Reproduce all of the records below line for line, with identical wording and numbers, and omit the pictures.
___ Data for processing ___
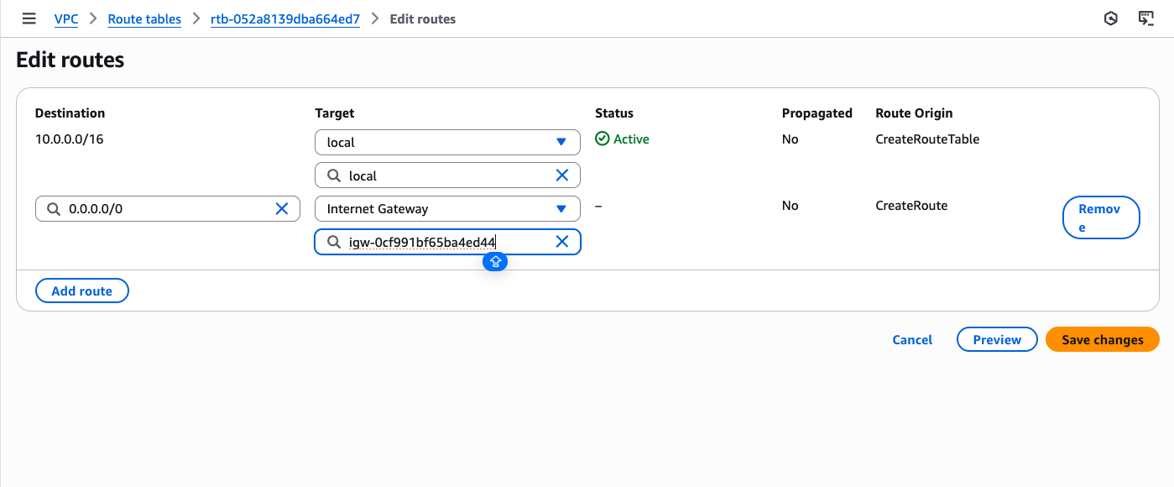Screen dimensions: 1174x487
Task: Expand the local target dropdown
Action: [x=561, y=143]
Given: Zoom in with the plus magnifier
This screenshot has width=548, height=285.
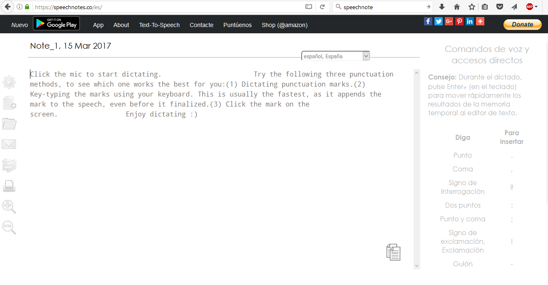Looking at the screenshot, I should (9, 207).
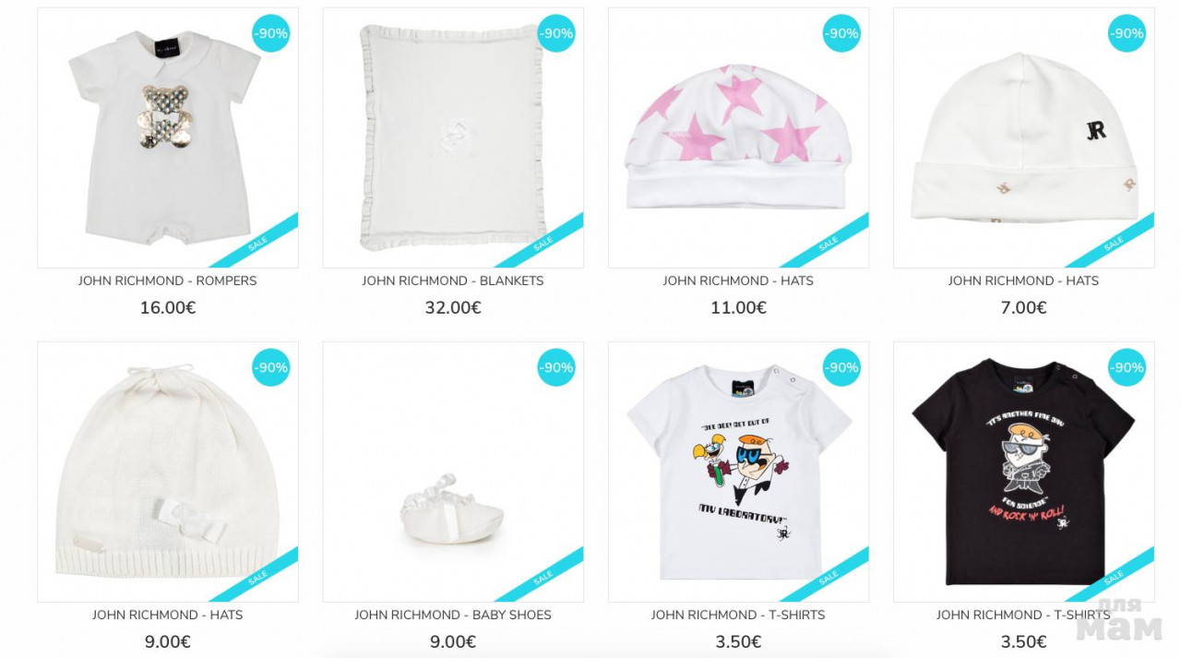Open the John Richmond - Blankets link

point(453,281)
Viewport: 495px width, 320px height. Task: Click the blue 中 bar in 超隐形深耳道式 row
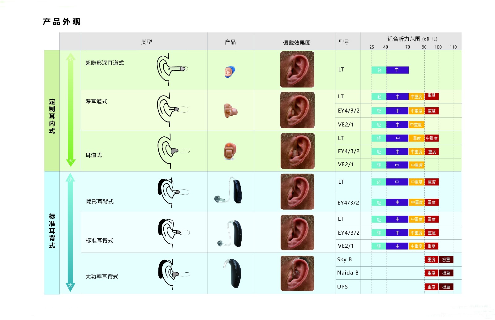pos(397,70)
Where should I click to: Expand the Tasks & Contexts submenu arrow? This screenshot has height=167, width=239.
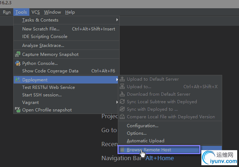(117, 20)
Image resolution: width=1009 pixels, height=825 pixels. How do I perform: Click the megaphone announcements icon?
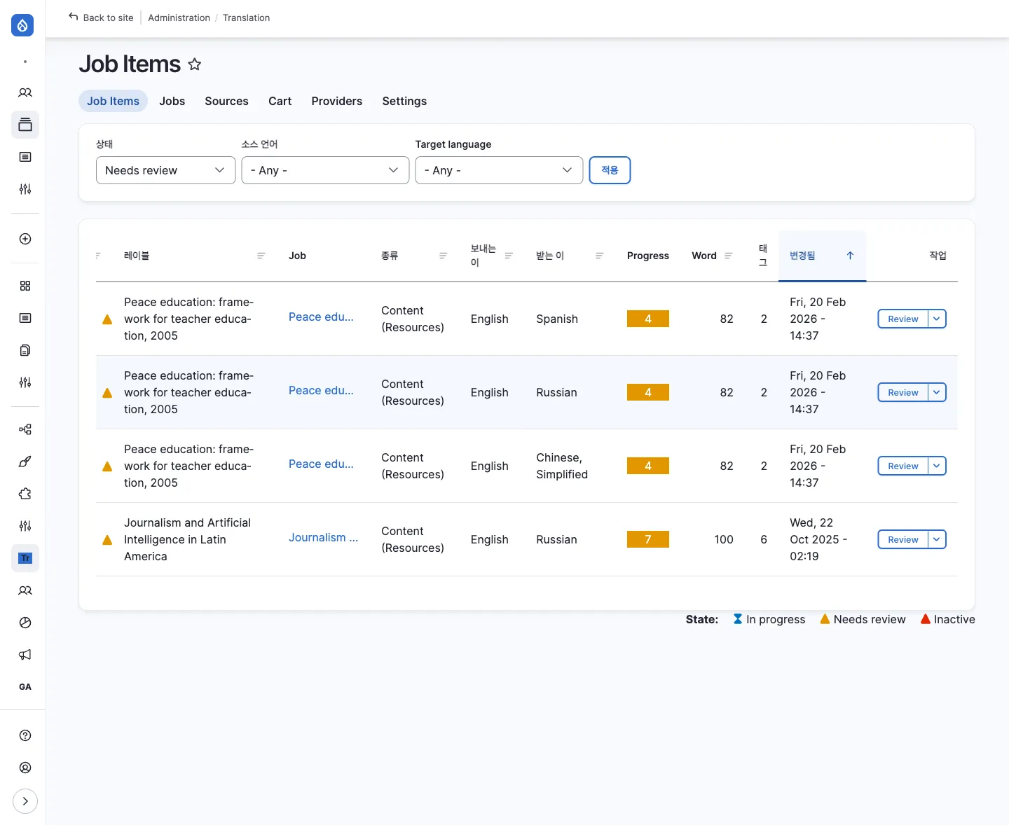coord(25,655)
___
### Response
Screen dimensions: 1174x487
Task: Expand the local target dropdown
Action: [x=561, y=143]
Given: Zoom in with the plus magnifier
This screenshot has width=548, height=285.
Looking at the screenshot, I should (9, 207).
Open the John Richmond - Blankets link

point(453,281)
Viewport: 495px width, 320px height. Task: Click the blue 中 bar in 超隐形深耳道式 row
pos(397,70)
Where should I click to: Expand the Tasks & Contexts submenu arrow? This screenshot has height=167, width=239.
(117, 20)
Image resolution: width=1009 pixels, height=825 pixels. How do I perform: Click the megaphone announcements icon?
coord(25,655)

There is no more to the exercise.